Joseph Maleszewski, MD, FCAP, FACC
Joseph Maleszewski, MD, FCAP, FACC
Associate Professor of Laboratory Medicine and Pathology and Medicine
Divisions of Anatomic Pathology, Cardiovascular Diseases, and Molecular Genetics
Mayo Clinic College of Medicine
Mayo Clinic, Rochester, Minnesota

Faculty Disclosure

Course director(s), planning committee, faculty, and all others who are in a position to control the content of this educational activity are required to disclose all relevant financial relationships with any commercial interest related to the subject matter of the educational activity. Safeguards against commercial bias have been put in place. Faculty members also will disclose any off-label and/or investigational use of pharmaceuticals or instruments discussed in their presentations.
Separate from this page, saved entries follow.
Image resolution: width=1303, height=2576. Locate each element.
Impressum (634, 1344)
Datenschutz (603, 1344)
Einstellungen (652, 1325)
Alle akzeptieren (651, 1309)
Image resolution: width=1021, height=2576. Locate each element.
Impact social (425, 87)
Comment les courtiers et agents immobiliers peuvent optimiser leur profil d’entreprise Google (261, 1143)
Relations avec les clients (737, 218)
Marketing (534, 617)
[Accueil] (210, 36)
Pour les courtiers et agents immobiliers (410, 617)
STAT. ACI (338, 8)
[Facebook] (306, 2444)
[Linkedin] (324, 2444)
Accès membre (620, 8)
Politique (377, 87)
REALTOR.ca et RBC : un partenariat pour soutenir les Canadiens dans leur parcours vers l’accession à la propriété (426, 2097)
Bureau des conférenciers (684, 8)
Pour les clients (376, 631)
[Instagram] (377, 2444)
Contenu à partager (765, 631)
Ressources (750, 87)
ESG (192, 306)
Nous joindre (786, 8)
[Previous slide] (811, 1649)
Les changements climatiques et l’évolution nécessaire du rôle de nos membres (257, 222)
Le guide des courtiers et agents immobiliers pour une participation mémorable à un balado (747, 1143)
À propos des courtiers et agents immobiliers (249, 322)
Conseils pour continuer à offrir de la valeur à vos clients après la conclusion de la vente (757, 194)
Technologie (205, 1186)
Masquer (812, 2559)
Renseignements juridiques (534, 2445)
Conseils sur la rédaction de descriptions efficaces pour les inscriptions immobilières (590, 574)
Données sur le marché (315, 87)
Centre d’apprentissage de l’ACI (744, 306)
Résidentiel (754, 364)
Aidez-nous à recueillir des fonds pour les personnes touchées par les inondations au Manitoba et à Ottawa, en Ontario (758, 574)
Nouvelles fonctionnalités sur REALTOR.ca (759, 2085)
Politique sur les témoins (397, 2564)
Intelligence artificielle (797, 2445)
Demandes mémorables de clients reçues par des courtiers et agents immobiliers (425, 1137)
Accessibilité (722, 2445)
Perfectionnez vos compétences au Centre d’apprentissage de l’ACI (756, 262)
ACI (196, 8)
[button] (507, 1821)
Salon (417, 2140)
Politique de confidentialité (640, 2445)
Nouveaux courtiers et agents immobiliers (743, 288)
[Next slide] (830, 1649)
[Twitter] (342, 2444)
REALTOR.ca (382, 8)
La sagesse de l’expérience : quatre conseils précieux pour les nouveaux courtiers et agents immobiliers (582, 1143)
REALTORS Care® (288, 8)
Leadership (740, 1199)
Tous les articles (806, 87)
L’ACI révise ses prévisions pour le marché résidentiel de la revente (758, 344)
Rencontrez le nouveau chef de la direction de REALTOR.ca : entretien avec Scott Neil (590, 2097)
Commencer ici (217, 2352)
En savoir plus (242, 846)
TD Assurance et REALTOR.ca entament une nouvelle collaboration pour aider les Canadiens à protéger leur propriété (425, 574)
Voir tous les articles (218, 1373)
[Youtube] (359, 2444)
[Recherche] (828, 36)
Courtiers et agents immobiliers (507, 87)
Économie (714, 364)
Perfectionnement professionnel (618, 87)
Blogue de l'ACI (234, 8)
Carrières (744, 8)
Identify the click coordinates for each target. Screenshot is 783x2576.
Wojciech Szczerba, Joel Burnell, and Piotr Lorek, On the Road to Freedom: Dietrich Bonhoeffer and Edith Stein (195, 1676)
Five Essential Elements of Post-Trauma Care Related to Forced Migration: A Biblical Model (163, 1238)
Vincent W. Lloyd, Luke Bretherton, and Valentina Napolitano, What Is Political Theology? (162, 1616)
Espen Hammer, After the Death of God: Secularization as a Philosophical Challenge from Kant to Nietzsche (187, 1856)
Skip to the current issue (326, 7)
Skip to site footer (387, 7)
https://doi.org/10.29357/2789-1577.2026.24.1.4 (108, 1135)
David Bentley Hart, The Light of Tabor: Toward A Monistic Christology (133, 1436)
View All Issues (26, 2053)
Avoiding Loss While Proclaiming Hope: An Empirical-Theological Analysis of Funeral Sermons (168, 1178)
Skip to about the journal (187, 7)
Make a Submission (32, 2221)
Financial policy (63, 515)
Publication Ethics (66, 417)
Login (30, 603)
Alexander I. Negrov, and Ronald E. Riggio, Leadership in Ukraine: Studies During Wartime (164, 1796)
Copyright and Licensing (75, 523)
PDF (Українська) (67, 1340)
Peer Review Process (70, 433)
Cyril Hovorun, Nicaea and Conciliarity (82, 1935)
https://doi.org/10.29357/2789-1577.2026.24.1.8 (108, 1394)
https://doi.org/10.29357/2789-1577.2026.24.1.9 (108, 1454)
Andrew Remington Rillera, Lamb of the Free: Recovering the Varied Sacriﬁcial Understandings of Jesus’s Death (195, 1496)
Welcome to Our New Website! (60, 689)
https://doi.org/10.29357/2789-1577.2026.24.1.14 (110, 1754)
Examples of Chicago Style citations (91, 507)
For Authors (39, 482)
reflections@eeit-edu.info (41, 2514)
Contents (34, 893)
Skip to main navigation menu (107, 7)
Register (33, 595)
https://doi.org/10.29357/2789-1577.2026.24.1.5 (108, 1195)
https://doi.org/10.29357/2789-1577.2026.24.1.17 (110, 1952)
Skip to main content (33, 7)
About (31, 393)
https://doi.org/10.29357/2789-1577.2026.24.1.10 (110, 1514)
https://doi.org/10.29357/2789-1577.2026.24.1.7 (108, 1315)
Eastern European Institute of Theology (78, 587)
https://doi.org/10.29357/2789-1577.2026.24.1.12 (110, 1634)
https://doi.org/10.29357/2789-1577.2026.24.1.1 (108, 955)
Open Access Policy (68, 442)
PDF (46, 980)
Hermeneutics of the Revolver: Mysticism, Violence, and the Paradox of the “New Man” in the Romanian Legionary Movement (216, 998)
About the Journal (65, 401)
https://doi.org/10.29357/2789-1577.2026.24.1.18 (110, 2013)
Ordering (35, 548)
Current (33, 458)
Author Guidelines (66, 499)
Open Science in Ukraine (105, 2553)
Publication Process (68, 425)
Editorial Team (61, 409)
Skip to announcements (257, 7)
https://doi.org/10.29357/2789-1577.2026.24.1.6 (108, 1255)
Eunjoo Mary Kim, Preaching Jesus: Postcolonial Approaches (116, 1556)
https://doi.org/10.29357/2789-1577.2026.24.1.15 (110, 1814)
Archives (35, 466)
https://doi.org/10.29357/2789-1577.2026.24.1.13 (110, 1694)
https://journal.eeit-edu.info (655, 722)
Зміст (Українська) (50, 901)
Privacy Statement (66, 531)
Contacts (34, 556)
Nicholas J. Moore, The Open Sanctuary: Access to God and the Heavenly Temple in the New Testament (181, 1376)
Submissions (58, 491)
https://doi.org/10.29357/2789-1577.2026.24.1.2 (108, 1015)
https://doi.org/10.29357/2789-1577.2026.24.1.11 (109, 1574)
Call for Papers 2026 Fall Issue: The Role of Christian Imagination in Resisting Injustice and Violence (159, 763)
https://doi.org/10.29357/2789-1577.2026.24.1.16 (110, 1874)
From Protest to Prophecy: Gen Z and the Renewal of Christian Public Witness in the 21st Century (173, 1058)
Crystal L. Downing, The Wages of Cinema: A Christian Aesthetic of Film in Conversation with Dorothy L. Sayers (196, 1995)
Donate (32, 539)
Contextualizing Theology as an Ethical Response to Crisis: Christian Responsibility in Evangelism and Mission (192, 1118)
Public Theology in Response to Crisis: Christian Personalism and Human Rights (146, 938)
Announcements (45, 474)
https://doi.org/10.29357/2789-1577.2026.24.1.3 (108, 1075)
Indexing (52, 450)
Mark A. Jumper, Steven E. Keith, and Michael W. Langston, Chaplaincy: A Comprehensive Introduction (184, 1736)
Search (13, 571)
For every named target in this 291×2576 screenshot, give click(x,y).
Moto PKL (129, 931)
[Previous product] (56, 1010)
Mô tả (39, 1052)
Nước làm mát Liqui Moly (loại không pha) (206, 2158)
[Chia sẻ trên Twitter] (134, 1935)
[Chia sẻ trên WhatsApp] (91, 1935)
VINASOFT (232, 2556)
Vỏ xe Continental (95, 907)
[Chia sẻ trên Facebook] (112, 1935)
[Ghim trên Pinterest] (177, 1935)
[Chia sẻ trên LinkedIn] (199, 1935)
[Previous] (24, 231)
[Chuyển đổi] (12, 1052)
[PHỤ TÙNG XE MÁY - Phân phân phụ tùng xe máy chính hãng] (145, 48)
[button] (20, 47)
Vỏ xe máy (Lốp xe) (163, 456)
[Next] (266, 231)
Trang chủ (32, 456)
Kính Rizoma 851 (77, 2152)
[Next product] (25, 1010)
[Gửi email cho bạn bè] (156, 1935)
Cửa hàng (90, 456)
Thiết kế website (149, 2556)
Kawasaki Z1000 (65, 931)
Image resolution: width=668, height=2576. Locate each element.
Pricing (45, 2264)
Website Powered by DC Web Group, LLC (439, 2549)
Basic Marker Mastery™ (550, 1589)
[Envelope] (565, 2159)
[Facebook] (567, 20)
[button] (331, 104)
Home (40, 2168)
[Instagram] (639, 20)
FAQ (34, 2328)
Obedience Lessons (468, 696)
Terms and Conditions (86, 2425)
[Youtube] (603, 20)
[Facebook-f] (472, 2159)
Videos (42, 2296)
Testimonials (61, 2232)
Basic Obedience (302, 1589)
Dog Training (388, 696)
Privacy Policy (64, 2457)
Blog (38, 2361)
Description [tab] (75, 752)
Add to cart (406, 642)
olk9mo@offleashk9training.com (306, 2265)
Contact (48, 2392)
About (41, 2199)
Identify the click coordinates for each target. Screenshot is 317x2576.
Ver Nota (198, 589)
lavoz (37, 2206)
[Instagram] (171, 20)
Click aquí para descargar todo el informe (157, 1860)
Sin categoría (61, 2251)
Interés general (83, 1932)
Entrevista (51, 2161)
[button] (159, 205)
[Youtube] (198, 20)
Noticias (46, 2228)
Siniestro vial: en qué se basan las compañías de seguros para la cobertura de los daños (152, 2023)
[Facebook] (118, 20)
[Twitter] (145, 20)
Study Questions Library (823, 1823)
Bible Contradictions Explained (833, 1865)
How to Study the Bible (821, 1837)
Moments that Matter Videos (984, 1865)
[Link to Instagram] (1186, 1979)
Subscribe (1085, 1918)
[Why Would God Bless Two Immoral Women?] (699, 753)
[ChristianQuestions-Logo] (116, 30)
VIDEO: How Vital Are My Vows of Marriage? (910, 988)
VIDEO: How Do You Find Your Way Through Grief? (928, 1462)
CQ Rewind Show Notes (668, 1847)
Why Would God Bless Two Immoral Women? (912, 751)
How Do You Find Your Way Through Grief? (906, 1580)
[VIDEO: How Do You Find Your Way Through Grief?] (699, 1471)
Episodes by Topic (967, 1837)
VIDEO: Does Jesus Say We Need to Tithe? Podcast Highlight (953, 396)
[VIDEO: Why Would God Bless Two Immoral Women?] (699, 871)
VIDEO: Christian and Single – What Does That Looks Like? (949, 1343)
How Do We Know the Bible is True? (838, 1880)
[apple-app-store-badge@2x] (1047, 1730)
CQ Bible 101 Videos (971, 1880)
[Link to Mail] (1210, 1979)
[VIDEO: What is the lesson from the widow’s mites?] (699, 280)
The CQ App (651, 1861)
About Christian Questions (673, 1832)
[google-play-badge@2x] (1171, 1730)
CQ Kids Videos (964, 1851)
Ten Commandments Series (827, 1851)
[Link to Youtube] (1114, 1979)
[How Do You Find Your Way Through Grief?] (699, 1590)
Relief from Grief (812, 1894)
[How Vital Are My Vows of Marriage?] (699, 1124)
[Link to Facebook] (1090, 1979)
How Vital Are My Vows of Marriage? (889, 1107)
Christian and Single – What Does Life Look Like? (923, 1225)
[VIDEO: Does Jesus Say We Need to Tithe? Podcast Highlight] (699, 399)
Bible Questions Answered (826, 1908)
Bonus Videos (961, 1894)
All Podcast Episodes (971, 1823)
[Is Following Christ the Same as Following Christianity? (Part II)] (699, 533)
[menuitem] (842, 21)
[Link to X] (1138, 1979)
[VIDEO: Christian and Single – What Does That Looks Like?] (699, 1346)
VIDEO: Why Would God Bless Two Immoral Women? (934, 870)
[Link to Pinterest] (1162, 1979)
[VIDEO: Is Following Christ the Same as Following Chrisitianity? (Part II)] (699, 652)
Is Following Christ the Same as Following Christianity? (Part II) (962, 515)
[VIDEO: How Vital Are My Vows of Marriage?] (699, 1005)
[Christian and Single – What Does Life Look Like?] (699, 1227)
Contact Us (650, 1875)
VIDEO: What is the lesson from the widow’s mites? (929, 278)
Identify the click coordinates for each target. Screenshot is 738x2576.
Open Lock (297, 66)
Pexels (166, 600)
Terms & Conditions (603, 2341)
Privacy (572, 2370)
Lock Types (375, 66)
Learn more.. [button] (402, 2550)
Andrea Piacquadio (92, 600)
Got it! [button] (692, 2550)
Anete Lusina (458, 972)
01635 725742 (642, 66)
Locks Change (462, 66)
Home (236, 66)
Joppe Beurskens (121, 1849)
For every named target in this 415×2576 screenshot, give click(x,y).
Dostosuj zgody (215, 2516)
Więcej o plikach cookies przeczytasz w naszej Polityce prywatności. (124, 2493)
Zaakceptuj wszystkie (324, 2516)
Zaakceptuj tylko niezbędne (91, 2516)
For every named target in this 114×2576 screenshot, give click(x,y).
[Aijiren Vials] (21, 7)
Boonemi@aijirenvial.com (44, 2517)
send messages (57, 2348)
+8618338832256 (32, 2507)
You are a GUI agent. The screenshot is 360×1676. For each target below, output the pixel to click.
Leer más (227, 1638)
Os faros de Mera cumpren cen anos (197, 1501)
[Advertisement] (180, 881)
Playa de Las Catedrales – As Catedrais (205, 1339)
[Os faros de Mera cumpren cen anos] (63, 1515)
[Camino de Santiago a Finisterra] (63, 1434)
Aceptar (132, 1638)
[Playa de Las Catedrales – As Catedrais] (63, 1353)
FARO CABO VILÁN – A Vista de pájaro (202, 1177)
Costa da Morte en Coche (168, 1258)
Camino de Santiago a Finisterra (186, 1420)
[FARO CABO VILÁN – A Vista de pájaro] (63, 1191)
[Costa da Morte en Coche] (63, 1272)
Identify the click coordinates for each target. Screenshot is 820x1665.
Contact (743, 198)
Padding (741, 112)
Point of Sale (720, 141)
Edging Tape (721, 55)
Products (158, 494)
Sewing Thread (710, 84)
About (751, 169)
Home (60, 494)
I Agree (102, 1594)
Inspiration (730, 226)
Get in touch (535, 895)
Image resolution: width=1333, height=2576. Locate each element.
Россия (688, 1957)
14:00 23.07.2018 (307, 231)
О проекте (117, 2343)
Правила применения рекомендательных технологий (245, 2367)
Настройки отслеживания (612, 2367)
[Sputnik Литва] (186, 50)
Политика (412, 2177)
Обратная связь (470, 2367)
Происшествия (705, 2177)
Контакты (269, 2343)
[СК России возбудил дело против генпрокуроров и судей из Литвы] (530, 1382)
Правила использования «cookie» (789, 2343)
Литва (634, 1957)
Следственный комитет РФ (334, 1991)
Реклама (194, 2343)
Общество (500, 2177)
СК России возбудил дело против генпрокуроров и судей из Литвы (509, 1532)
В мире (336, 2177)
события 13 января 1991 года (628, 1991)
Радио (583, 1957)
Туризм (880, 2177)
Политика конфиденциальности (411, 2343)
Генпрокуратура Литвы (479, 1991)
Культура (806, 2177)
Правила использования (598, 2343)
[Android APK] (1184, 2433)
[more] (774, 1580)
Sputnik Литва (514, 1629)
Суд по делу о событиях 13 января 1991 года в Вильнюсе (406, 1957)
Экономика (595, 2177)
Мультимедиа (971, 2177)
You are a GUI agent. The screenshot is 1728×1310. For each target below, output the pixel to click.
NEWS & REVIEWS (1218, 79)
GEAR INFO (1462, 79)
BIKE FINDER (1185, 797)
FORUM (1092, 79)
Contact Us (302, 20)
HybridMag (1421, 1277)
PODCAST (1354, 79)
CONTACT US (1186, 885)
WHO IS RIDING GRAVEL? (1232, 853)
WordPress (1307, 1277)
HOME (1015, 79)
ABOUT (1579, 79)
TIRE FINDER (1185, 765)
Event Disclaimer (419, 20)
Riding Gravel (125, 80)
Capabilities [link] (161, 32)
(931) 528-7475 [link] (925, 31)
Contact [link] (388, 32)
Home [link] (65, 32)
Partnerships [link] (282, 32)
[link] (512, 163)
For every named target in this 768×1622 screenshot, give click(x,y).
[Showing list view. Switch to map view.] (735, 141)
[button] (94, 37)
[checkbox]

Joseph Maleszewski, M.D. has disclosed the following:
Financial relationships with industry - None
References to off-label and/or investigational usage(s) of pharmaceuticals or instruments - None

National Physician Payment Transparency Program

Mayo Medical Laboratories is not an applicable manufacturer or applicable group purchasing organization (GPO). (GPOs, per the Centers for Medicare & Medicaid Services, and this program do not trigger any reporting requirements pursuant to Open Payments [Sunshine Act] legislation.)

Credit

The following types of credit are offered for our Cardiovascular Pathology modules:
AMA PRA Category 1 Credit™
Category 1 CME Self-Assessment credit

To obtain credit:

  1. Complete the learning module.
  2. Complete the post test/evaluation (link provided upon module purchase).
  3. Generate and print your certifcate.

For an instruction sheet that describes the process, see http://www.cme-evaluations.com/instructions.pdf.

Mayo Clinic College of Medicine is accredited by the Accreditation Council for Continuing Medical Education to provide continuing medical education for physicians.

Mayo Clinic College of Medicine designates this Enduring Material for a maximum of 1 AMA PRA Category 1 Credit ™. Physicians should claim only the credit commensurate with the extent of their participation in the activity.

Mayo Clinic School of Continuous Professional Development is approved by the American Board of Pathology (ABP) to offer SAMs for meeting ABP requirements for maintenance of certification (MOC). This activity has been approved for Category 1 CME Self-assessment credit per module. In compliance with ABP requirements, physicians must attain a score of 80% or higher on the posttest to obtain a certificate. Participants are allowed two attempts to pass.

Cardiovascular Surgical Pathology provides Category I CME Self-assessment credit toward Part 2 of the ABPath MOC Program.